Hubiese arruinado con gran placer toda mi cordura a cambio de que ella hiciera gala de sus despistes y dejase todos los cajones de la casa abiertos, para que yo fuera detrás de ella cerrándolos e imponiendo un poco de orden, para después estrangularla con cariño con un abrazo de menos de veinte segundos. Hubiese permanecido embobada escuchando cómo me interrumpía cada vez que dijera algo, aun sabiendo lo mucho que me cuesta hablar. Encantada, hubiese aceptado que antepusiera su trabajo a los sentimientos que pudieran nacerle por mí —yo hacía lo mismo, mi trabajo era lo primero; eso nos podía convertir en la pareja ideal—.
Hubiera dado lo que fuera por aguantar una película ñoña que a mí me aburriría hasta la náusea y en la que ella se quedaría dormida a los dos minutos con el mando atrapado entre su cuerpo y el sofá, obligándome a tragarme una cursilada con sus babas sobre mi hombro.

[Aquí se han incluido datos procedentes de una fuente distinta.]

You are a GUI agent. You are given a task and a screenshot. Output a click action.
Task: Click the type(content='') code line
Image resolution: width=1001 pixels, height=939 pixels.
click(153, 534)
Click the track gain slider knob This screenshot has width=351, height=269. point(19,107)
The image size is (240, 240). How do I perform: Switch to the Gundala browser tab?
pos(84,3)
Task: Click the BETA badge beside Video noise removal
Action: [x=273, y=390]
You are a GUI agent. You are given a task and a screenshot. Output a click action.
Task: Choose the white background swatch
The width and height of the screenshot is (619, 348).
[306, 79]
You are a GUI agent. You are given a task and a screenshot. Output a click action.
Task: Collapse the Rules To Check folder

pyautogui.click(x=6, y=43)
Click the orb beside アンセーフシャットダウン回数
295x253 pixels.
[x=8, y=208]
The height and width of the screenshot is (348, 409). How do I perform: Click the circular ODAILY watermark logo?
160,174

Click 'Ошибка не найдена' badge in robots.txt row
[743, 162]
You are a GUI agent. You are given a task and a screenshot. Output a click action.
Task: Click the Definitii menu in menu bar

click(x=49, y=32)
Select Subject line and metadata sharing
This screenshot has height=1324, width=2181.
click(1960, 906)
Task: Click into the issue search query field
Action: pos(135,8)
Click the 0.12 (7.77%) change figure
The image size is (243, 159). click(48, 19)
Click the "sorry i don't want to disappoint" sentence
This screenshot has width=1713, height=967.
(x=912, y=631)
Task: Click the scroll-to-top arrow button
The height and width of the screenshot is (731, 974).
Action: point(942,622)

Habría soportado que toqueteara sin permiso lo más sagrado que atesoro en el plano terrenal: mis libros, cuadernos y el bolígrafo de punta extrafina que tanto adoro. Maldita sea... incluso habría soportado de mil amores que me preguntara doscientas veces en una hora «¿estás bien?». Odiaba aquella pregunta, pero a ella le sonreiría cada vez que me la hiciera en vez de enseñarle los dientes. Incluso habría dejado de fumar por ella con tal de dejar de torturarme con mi propio silencio. Y lo que es más, yo ni me escondía en el armario ni presumía por estar fuera de él, pero si ella sentía miedo me habría sentado en la puerta de su armario sosteniéndole la mano a esperar a que terminara de luchar contra aquello que la atosigara. Todo aquello se lo revelaba mientras la besaba y acariciaba las mejillas en un intento por tranquilizarnos a ambas, mientras mi mente podía sentir nuestros labios tiritando en una onírica mezcla de miedo y nervios.
Sus labios me dieron vértigo y quise separarme de nuevo por si ella estaba incómoda. De nuevo, pensando más en ella que en mí.
No encontré ninguna señal de que quisiera un beso en sus labios. Igual sí la hubo, pero la duda de cuándo volveríamos a vernos me agarrotaba los latidos del corazón, exprimiéndolos en un grito agónico que me ensordecía cuando intentaba razonar. Lo que en realidad hice fue besarla en la mejilla con una prolongada y nada babeante carantoña, preguntándome si le habrían servido en el menú horas antes las mismas mariposillas que a mí. Le regalé mi latido más especial con aquel mimo, rogándole con las pupilas que lo guardase bien y lo cuidase, pues no le voy entregando latidos a la primera mujer que me hace ojitos. Ignoro si lo habrá hecho. Quise avanzar hasta sus labios, pero de nuevo me dejé llevar por el miedo y no lo hice. Nos dimos la mano, la apretamos, nos sonreímos y me quedé bajo la lluvia observando cómo desaparecía calle arriba con su perrita. Solo ella se giró para observarme desde la lejanía mientras trataba de seguir el ritmo de los pasos de su dueña. Permanecí ahí, calándome más y más, sintiéndome como si me hubiera despedido de mi gran amor y no supiera cuándo volvería a verla. Han pasado casi seis vidas desde aquel día. En efecto, no sabía si volvería a verla.